Your goal
The complete set of records below must be repeated precisely as given.

Dataset records
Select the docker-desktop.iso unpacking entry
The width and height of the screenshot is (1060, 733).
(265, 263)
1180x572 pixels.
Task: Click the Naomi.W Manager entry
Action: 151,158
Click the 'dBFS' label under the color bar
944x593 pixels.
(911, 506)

Output
Select the docker-desktop.iso unpacking entry
The width and height of the screenshot is (1060, 733).
(265, 263)
1180x572 pixels.
Task: Click the Naomi.W Manager entry
Action: 151,158
Click the 'dBFS' label under the color bar
944x593 pixels.
(911, 506)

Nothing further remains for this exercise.